The score is comprised of: 35 percent on payment history
(timing), 30 percent on the total amount currently owed,
15 percent on length of credit history, 10 percent on the
number of new credit accounts (fewer is better) and 10 percent
on the mix of credit accounts, mortgages, credit cards,
installment loans, etc.
The
best way to improve the score is to pay bills on time. Installment
loans, borrowing a set amount to purchase nonperishable
goods, are given more weight than credit cards.
The
FICO model gives the majority of weight to mortgage payments.
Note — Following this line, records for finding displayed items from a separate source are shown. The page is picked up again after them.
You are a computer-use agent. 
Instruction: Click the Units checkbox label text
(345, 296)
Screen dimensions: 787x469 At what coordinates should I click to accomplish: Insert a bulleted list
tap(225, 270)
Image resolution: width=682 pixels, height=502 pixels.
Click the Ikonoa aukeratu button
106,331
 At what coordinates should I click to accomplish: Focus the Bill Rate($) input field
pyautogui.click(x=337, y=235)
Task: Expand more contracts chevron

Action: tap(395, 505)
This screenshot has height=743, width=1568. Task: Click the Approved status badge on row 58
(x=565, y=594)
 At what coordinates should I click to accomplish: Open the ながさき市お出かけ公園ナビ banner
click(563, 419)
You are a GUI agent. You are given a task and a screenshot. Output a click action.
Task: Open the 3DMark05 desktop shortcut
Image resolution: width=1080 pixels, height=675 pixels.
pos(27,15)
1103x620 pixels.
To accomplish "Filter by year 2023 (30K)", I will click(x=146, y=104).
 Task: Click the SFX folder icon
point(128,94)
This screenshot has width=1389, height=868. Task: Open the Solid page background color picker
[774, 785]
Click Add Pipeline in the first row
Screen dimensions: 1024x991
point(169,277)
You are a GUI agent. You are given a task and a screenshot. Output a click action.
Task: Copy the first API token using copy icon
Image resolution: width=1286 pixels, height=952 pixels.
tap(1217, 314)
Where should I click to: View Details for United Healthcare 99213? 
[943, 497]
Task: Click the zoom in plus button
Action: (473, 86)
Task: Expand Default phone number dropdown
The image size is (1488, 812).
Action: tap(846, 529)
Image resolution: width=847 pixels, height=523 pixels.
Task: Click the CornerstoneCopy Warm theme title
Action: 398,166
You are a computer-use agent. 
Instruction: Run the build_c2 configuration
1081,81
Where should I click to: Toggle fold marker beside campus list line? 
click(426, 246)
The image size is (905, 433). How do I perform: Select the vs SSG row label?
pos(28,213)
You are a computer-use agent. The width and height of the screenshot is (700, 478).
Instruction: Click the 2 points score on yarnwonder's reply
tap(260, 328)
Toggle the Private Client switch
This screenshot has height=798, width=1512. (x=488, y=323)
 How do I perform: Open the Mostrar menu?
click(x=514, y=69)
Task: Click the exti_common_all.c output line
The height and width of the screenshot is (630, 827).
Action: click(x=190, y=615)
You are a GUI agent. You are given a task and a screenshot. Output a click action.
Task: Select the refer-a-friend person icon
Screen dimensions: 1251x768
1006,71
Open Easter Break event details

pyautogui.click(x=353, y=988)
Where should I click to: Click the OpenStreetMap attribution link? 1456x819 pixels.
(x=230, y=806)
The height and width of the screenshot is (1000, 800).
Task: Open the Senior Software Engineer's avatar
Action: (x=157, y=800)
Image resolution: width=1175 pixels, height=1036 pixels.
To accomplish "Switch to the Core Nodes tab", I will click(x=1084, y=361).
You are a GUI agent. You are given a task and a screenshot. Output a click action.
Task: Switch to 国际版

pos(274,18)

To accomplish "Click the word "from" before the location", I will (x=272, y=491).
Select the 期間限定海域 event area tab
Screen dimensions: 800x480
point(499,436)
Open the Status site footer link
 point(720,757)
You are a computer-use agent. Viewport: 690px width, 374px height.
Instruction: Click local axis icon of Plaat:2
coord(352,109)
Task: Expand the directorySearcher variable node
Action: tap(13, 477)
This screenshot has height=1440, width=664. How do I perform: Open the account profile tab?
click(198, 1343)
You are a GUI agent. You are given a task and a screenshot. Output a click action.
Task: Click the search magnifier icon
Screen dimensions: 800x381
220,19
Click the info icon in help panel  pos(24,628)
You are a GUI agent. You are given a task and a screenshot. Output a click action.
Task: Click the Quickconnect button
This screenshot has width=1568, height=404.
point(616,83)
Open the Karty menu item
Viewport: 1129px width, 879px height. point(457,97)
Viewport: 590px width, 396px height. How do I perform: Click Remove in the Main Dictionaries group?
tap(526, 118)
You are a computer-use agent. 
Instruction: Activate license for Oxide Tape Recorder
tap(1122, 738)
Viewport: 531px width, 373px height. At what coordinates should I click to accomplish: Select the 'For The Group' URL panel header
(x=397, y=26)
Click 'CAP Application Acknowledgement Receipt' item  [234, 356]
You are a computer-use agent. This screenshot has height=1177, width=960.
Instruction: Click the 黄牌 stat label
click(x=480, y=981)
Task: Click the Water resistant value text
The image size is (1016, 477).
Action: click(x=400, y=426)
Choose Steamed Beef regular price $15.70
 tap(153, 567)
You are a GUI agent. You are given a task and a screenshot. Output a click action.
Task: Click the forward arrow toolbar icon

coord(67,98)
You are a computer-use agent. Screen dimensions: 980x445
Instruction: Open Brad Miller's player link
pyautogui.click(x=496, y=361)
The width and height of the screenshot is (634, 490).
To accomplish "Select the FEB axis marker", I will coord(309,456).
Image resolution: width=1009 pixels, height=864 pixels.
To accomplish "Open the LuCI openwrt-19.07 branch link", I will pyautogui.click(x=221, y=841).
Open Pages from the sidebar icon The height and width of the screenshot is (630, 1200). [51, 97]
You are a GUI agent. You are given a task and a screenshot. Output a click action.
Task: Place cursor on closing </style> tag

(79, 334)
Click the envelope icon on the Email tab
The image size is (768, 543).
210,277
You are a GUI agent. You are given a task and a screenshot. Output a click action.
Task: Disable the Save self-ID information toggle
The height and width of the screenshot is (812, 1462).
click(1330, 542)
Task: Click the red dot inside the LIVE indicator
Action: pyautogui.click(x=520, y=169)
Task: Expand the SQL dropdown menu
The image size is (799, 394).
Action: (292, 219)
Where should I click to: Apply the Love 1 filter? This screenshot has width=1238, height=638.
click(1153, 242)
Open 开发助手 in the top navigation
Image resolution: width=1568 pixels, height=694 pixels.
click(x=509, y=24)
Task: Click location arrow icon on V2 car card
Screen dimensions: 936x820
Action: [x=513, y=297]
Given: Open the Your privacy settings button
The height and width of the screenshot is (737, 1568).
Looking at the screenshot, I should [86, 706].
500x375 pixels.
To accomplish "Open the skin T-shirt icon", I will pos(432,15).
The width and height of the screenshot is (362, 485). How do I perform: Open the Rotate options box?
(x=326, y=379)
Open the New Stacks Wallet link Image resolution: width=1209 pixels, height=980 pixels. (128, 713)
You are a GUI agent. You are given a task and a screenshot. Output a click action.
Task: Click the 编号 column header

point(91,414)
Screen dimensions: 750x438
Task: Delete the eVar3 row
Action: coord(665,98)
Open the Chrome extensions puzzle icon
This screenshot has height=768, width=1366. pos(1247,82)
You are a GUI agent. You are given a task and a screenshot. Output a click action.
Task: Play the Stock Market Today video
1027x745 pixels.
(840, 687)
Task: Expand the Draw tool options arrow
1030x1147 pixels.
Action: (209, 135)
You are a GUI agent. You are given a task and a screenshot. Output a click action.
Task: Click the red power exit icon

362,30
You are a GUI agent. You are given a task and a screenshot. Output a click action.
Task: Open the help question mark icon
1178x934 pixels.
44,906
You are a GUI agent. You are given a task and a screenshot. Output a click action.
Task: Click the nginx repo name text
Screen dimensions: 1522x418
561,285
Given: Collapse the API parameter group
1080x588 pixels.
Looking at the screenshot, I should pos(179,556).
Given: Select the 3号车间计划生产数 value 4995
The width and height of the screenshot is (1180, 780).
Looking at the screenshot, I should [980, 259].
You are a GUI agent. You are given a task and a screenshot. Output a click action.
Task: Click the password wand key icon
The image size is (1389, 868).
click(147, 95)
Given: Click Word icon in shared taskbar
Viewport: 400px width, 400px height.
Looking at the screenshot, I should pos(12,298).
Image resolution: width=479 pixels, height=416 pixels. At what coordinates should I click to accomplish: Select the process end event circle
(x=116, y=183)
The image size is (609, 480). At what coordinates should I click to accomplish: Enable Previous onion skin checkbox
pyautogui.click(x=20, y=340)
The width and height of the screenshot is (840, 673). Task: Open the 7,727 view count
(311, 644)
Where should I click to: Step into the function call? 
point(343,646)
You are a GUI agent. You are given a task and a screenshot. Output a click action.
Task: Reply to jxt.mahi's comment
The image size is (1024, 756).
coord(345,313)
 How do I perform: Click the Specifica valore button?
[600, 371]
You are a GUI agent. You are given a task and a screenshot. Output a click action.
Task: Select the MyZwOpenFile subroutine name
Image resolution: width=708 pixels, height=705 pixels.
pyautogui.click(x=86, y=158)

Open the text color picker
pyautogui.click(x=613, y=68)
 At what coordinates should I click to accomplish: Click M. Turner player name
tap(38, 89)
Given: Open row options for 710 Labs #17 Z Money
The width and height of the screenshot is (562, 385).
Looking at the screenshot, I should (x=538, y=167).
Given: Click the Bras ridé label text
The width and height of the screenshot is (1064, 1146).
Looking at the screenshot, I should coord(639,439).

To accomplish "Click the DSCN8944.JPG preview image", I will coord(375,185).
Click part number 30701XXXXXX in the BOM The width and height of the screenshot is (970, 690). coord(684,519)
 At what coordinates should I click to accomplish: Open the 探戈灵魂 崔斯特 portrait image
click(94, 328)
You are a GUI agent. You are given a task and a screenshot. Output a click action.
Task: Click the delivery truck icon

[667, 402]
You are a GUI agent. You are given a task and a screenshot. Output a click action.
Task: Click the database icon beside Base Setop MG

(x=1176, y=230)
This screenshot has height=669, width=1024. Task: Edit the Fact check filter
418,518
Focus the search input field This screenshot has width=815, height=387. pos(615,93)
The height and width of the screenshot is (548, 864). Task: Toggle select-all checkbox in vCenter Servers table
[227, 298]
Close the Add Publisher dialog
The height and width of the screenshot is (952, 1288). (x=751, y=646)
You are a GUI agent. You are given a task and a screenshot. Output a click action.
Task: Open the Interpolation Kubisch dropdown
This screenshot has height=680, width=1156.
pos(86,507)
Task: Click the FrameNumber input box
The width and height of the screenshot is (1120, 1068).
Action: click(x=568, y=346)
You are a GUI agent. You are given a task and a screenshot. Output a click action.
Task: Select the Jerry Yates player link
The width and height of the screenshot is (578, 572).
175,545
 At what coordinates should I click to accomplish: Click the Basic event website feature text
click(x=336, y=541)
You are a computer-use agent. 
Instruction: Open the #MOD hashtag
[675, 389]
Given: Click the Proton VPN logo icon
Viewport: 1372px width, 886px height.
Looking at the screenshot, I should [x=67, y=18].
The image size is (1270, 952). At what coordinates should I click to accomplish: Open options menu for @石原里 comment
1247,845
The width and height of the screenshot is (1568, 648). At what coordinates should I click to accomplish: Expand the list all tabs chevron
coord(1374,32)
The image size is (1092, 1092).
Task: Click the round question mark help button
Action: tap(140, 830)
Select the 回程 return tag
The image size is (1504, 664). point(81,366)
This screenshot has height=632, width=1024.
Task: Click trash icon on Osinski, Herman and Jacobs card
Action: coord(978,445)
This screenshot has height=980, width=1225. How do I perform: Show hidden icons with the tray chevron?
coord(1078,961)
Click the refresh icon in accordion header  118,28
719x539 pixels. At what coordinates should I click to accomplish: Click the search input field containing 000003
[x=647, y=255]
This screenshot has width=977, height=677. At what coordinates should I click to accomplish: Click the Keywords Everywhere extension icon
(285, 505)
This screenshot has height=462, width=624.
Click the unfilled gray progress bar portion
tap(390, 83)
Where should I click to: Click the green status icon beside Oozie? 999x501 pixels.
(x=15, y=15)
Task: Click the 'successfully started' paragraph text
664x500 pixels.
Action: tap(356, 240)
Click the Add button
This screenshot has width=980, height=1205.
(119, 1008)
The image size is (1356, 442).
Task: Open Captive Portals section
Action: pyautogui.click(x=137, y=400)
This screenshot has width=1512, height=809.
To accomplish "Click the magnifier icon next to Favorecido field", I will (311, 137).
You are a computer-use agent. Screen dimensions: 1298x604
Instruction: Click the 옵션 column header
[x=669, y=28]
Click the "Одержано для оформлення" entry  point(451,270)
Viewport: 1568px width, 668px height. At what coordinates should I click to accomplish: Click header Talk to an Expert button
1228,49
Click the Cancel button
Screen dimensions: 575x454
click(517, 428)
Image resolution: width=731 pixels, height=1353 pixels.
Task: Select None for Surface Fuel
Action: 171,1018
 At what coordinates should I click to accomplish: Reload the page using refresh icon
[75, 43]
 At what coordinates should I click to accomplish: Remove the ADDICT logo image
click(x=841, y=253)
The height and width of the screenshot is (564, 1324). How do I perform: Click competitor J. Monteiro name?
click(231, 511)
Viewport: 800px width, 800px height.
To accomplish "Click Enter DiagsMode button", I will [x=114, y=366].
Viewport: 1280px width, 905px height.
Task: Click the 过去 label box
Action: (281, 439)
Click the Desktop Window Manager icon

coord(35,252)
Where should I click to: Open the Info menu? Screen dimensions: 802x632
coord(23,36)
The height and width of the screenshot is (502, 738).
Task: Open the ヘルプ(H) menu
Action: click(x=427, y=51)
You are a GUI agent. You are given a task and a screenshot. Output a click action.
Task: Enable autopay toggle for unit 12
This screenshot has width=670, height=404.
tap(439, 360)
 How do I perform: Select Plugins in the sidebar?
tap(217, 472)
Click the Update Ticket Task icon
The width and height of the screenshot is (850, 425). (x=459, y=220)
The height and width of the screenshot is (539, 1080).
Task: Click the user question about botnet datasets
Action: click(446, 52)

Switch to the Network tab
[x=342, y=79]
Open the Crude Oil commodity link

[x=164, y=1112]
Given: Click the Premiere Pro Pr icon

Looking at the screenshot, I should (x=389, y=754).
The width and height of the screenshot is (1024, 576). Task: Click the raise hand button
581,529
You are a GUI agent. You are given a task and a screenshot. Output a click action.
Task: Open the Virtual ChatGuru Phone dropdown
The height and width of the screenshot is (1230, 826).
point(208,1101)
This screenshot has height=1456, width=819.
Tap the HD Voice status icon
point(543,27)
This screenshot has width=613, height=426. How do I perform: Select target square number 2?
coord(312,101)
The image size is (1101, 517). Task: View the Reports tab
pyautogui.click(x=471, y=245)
Therefore, it's easy to see why turmoil in the mortgage
lending markets can magnify and increase overall credit
problems. Lenders raise FICO minimums; borrowers have difficulty
obtaining overall credit creating late payments, which reduce
their FICO scores; and the credit gap inordinately widens.
For
those in the middle of a crunched-up credit transaction,
it's important to remember some of the other key underwriting
factors, such as:
Loan-to-value
ratios and combined loan-to-value ratios (CLTVs) -- Some
lenders are abandoning zero-down-payment programs; others
are requiring 10 percent minimum equity stakes. Some are
restricting maximum CLTVs to 80 percent or 85 percent when
a second mortgage or credit line is proposed on a home that
has a first mortgage.
Financial
reserves -- Rather than a minimum of two months' worth of
loan payments verified as on deposit in a bank, some lenders
now want to see six months' worth for certain loan categories.
In
a credit negotiation today, press lenders to look beyond
just the FICO score. Emphasize the statistically compromising
nature of the current environment, and focus on all of the
classic Cs in lending: capacity, capital, collateral and,
the most essential of all, character.